::: PASSAGE SHOWN :::

What sets In-STeP apart from previous efforts to match commercial technologies with intelligence community customers is the broad approach it takes. In-STeP tries to understand the future capability needs of the intelligence community from the perspective of national intelligence managers (NIMs), Honey notes. The community’s science and technology investment strategy previously focused on the mission needs of each agency. But, because of the NIM construct, a broader integrated view is available across the separate elements. This helps provide a more comprehensive understanding of which future capability needs will be important—and where science and technology developments will be needed to meet these future needs, he says.
“It’s not that the individual elements are not important,” Honey continues. “They are now one part of the puzzle, because the view that we’re taking is much broader in scope.”
One of the keys to In-STeP is the intelligence community’s “Science and Technology Investment Landscape,” which covers fiscal years 2015 to 2019. Covering the breadth of the intelligence community, it represents the community’s first attempt to link the needs of integrated intelligence with future science and technology development. Honey describes it as the big first milestone in the In-STeP process, “doing the translation from ‘NIMspeak’ to techspeak had to occur for the science and technology community to be able to engage to try to meet those future capability needs.”
The translation from “NIMspeak” to techspeak is the one task that keeps Honey up at night, he admits. The program must stay up with where the NIMs’ concerns are moving. An outreach campaign focuses on industry and other parts of the federal government, and an inreach campaign contacts people within the ODNI to stay current with their own direction. The program must continue to provide industry with the proper direction—translated from NIMs.
He notes that typically, asking customers to define the solutions they want is a mistake. In some cases, incremental improvements to existing capabilities are useful and worth pursuing, but having a game-changer will require focusing first on the customer’s problems, Honey says. The Landscape report identified those problems, and this in turn fed a request for information (RFI) released by the office a year ago.
Isaacson emphasizes there are no limits on the solutions, and this approach was factored into the RFI. “We want all kinds of feedback that can be constructive to what we are trying to do,” he says. “One of the things the RFI asked for was, ‘What are you doing against that particular need set in the Landscape?’” he states. “The second part of that was, ‘What are you working on that could be relevant to the intelligence community that maybe we didn’t capture?’ That is the flexibility of what we’re trying to do.” The third part of the RFI requested feedback on improving the process, he adds.
“We saw an overwhelming response from industry, and also [Department of Energy] labs and [federally funded research and development centers] also provided a response back to the Landscape document, which was released through the RFI,” Honey relates. “I think we have a pretty good idea of a body of funded activity—both [independent research and development] as well as other government contracts—against the needs that were articulated in the Landscape document.”
The responses to the RFI pointed out the need for an enduring engagement mechanism to reach out to the intelligence community, Isaacson allows. The “cross-pollination” of letting the NIMs know about solutions while informing industry about intelligence community needs and direction constitutes a transparency “that everybody has been begging for,” he asserts.

::: PROVIDED DATA :::

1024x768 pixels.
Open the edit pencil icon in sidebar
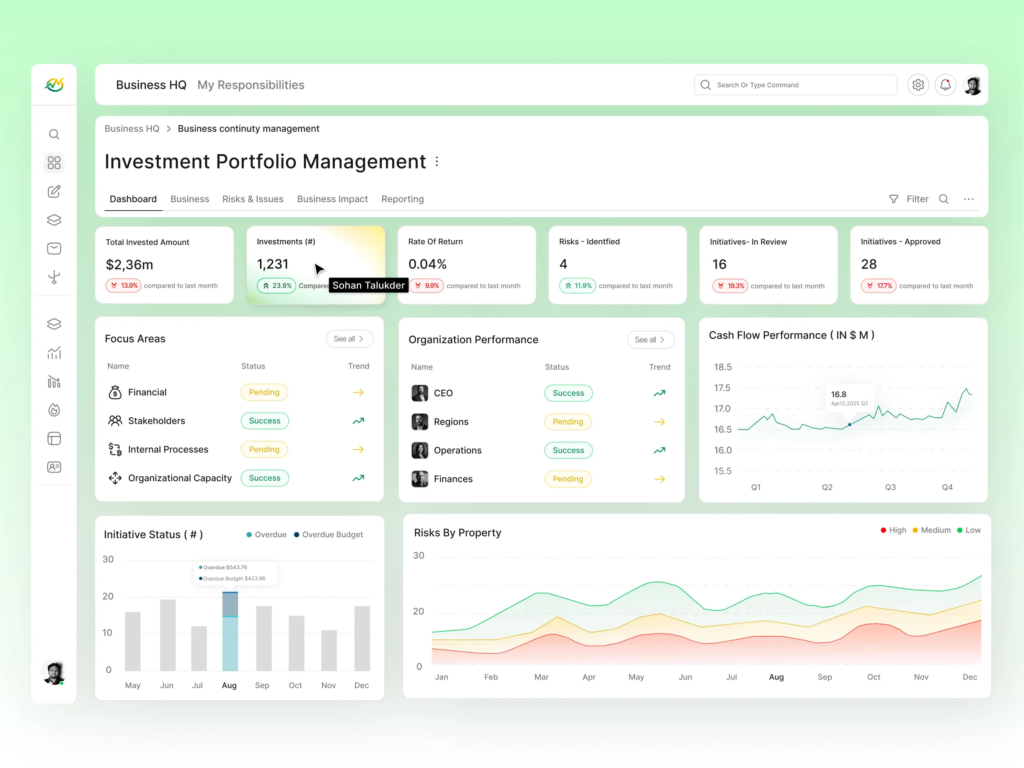coord(54,191)

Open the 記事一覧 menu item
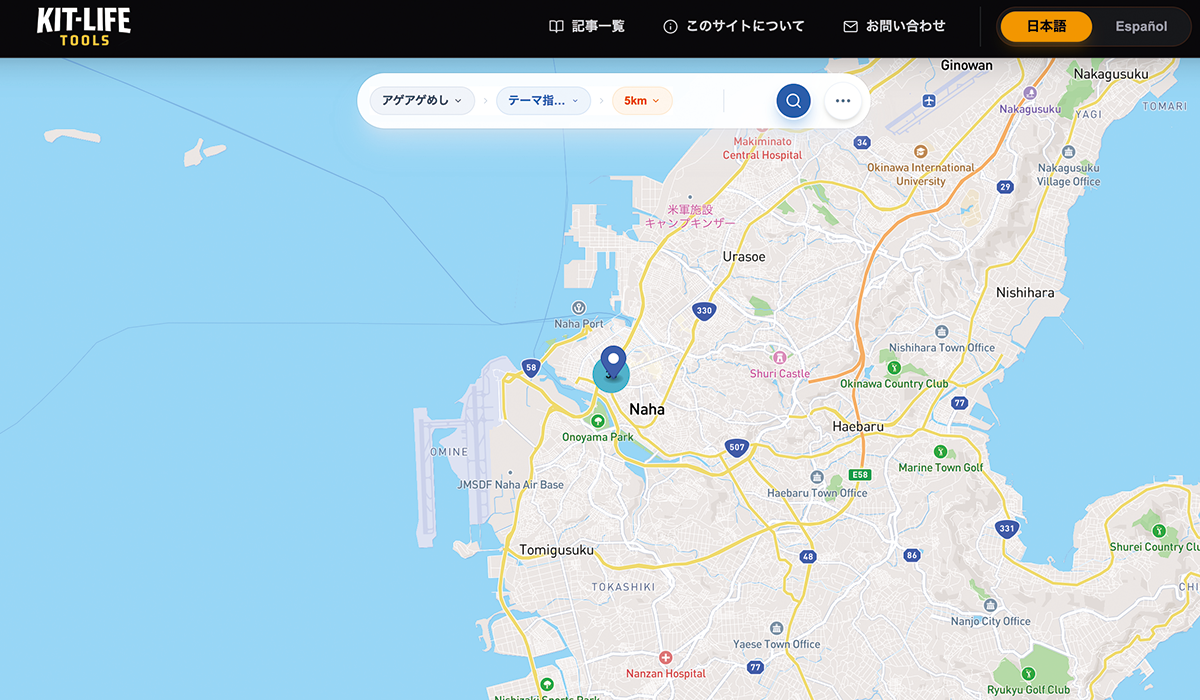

:::

WHAT THE EXERCISE ASKS →
Summarize the In-STeP passage above in two sentences.

SOLUTION BELOW →
In-STeP takes a broad approach, viewing the intelligence community's future capability needs from the perspective of national intelligence managers rather than agency by agency, and its Science and Technology Investment Landscape translated those needs from "NIMspeak" into techspeak. The problems identified in the Landscape fed a request for information that drew an overwhelming response from industry, Department of Energy labs and federally funded research and development centers, and those responses pointed to the need for an enduring mechanism for engaging the intelligence community.